しかしそこでも夜遊びが止まらないマラドーナは、ビラルド監督と対立、1年でチームを離れて故郷に戻った。その後アルゼンチンのオールドボーイズでプレーするが、態度の悪さに僅か5試合で解雇、その後はブエノスアイレスの別宅で隠遁生活を送る。邸宅の門前に群がる報道陣に苛立ち、エアライフルを乱射するという騒動を起こしたのはこの頃である。

だがその一方、W杯南米予選でアルゼンチンは苦戦を強いられ、国民からはマラドーナ待望論が沸き上がっていた。93年10月、急いで身体を絞った(薬物も使用)マラドーナは、オーストラリアとの大陸間プレーオフで代表に復帰、アルゼンチンの本大会出場に貢献した。

94年6月、Wカップ・アメリカ大会に出場。マラドーナはG/L初戦のギリシャ戦で復活弾を決め、カメラに向かって狂気とも見える雄叫びをあげた。続くナイジェリア戦も2-1の勝利に貢献、しかし試合後のドーピング検査で、マラドーナの尿から禁止薬物エフェドリンの陽性反応が出た。

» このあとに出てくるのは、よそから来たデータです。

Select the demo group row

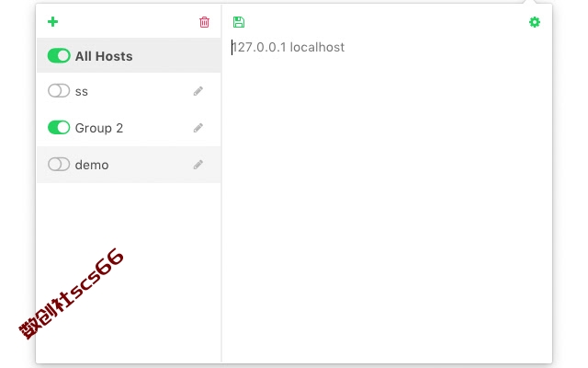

すぐにアルゼンチンサッカー協会は彼をチームから外し、2ヶ月後にFIFAから15ヶ月間出場停止の裁定が下る。この時マラドーナは33歳、彼の栄光のキャリアに事実上の終止符が打たれることになった。

晩年のマラドーナ

95年9月に出場処分が解けたあと、古巣のボカ・ジュニアーズで復帰。そのお騒がせぶりは相変わらずで、97年8月にまたもコカインの陽性反応に引っかかってしまう。そして37歳の誕生日となる同年10月30日に現役引退を発表、彼が栄光を刻んだナポリはその背番号10を永久欠番とした。

引退後は肥満、薬物中毒、アルコール依存症により入退院を繰り返して、一時危篤状態にも陥る。04年には食を細くするための胃切手術を受け、体重を減らしてようやく健康は回復に向かった。08年にアルゼンチン代表監督に就任、10年のWカップ・南アフリカ大会はリオネル・メッシを擁してベスト8まで進んだ。

しかしアルゼンチン代表で注目を集めたのはその試合内容ではなく、マラドーナ監督の表現豊かなパフォーマンスと奔放な言動だった。その後は各クラブで監督やコーチを務めていたが、2020年11月25日、心不全によりブエノスアイレスの自宅で死去。享年60歳。